Der zweite Kommentar, den ich einem Vortrag und Aufsatz Christian Wagenknechts entnehme, lautet:

Döhl verzichtet darauf, die äußere Kontur des Textes gleichsam von innen her, aus der geordneten Wiederholung des einen Wortbildes abzuleiten, sondern zwingt, wie es scheint, dem bedeutungslosen Resultat einer mechanischen Vervielfältigung ebenso mechanisch, mit der Schere, die Kontur eines Apfels auf. Er denunziert die typografische Feinarbeit der Kolar und Garnier als überflüssige Mühe und führt einen Programmsatz der konkreten Poesie, das Prinzip des geringsten Aufwands, zur absurden Konsequenz. [...] Döhl freilich durfte sich die Bequemlichkeit der mechanischen Konturierung gestatten, weil es in seinem Text nicht eigentlich und jedenfalls nicht nur um die typografische Abbildung eines Apfels geht. Dieser Apfel nämlich enthält [...] einen Fremdkörper, genauer: einen Wurm. Und der verbirgt sich nicht wie auf Vexierbildern in fremder Gestalt, sondern überraschendenweise in seiner eigenen, in der des Wortes Wurm [...]. Ein sprachliches Vexierspiel also, ein Scherzgedicht mit den Mitteln der konkreten Poesie, ein Witz, wenn man so will - ein Witz aber, der wie die Wortspiele Nestroys dazu angetan ist, den Betrachter im Labyrinth der Beziehungen zwischen Sprache und Welt zu verfangen. Und das, so scheint es, macht den Sinn vieler konkreter Gedichte aus.

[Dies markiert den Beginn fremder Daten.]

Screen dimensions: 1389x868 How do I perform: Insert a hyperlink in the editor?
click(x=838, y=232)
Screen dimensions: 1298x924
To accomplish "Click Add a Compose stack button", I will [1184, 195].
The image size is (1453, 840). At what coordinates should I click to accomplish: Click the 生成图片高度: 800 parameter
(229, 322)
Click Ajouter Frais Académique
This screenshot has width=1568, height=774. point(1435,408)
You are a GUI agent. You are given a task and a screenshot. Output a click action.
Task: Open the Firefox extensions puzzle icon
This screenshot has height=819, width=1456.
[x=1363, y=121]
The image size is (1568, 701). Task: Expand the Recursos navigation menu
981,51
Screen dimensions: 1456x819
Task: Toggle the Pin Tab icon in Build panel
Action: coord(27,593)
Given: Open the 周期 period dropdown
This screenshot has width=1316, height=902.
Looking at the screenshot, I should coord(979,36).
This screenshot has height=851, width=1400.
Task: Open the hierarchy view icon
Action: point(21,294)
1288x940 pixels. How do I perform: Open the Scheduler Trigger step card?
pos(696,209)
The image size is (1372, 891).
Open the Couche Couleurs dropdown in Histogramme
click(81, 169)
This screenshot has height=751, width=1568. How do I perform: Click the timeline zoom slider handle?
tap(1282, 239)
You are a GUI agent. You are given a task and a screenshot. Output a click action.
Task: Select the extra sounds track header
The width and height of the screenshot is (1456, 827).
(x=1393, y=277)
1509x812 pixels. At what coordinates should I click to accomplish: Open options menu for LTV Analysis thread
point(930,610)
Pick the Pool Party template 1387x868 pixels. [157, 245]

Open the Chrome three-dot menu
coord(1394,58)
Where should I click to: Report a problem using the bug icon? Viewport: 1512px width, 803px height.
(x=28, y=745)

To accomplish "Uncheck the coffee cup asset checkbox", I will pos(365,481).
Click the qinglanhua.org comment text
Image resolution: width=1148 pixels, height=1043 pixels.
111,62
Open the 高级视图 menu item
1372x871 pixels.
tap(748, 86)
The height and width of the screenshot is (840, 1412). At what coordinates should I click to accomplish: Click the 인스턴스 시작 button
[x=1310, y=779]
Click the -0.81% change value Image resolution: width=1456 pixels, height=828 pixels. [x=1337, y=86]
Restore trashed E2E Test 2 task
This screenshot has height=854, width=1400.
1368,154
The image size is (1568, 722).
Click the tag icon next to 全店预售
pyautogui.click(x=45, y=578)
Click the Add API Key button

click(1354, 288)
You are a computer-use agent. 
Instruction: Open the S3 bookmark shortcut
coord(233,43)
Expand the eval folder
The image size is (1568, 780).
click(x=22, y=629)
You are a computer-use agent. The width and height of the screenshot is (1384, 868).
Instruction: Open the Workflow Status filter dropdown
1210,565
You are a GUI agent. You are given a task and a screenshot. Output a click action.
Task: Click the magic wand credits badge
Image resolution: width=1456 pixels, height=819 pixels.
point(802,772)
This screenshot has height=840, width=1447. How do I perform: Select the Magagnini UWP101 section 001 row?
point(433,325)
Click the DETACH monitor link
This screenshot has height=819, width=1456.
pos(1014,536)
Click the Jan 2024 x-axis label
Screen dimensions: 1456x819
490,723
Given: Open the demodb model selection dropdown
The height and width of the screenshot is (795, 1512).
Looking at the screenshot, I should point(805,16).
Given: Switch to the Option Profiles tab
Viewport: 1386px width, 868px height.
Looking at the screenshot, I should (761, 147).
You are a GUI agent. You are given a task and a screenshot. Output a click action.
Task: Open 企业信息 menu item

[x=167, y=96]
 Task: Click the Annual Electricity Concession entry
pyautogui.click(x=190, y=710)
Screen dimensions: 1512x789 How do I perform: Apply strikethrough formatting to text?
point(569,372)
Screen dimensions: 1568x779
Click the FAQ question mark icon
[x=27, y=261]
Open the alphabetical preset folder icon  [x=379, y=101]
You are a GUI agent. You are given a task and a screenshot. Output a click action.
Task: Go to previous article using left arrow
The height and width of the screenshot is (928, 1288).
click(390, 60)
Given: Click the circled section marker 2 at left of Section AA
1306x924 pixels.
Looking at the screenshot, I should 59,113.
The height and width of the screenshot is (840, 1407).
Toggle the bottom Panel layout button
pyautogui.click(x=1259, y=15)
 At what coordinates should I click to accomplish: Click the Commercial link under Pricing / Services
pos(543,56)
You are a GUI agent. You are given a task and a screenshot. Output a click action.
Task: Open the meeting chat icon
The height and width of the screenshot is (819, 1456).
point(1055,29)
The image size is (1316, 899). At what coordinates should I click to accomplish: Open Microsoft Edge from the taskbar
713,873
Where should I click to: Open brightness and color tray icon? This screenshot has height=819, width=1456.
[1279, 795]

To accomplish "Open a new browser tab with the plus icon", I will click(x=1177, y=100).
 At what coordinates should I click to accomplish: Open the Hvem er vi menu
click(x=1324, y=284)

Was ich zu den gezeigten Beispielen gesagt und zitiert habe, sollte keine Interpretation sein und Sie auch nicht am eigenen Sehen und Einschätzen hindern. Ich möchte abschließend zwei Etikettierungsversuche für eine konkrete Literatur vorschlagen. Im ersten Fall gehe ich davon aus, daß sich der Verfasser konkreter Texte primär für die Sprache interessiert, daß er gleichsam wortwörtlich sprechen möchte. Ein Wort, sagte dies Max Bense, das konkret verstanden werden soll, muß ganz und gar beim Wort genommen werden. Da man sagen könnte, daß eine solche Auffassung in den letzten zwanzig Jahren a la mode war, schlage ich - französisch freilich nicht ganz korrekt - als erstes Etikett a la mot vor. Da ich aber auch denen gerecht werden möchte, denen die Produkte einer konkreten Poesie bestenfalls für die gutbürgerliche Wohnküche geeignet scheinen, die in einem konkreten Text höchstens einen affirmativen Artefakt sehen, schlage ich als zweites Etikett artefuckt vor und bedanke mich für Ihre Geduld.